§ **Source passage**
These type of businesses cannot afford high up-front costs or storefront rentals. The proponent seeks to have the area recognized by the City of Kimberley as a work/live business incubator.
A key to this development, which is seen as the first phase to lead Taylor’s Mill growth would be controlled infrastructure costs. The suggestion is that infrastructure should be rural in nature, for instance, using small-diameter piping for potable water and on-site septic systems for sewage. Gravel roads instead of paved, above ground cables for telephone/electricity instead of buried, and potable water sourced from the reservoir above the City maintenance centre are all suggested. The project would also be looking for fire protection suitable for rural areas rather than urban.
Each lot would be large enough to accommodate the work/live model as well as a large garden to promote food sustainability. A grey-water collection system would collect water discharged from laundry and bathing for outside irrigation and inside toilet flushing. Heat transfers, solar collectors and cogeneration are also suggested for heating.
Coun. Don McCormick said that since 2008 rules around development have changed substantially and the City needs to look at different ways of incorporating developments.

§ **Material provided**
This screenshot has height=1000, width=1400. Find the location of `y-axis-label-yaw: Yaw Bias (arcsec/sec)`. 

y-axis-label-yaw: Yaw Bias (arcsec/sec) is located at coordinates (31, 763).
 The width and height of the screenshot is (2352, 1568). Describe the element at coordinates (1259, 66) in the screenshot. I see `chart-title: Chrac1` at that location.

§ **Exercise directions**
Copy out the passage on the Taylor's Mill proposal word for word, starting with "These type of" and going on through "work/live business incubator.". The listing above is separate material from the passage on the Taylor's Mill proposal.

§ **Response area**
These type of businesses cannot afford high up-front costs or storefront rentals. The proponent seeks to have the area recognized by the City of Kimberley as a work/live business incubator.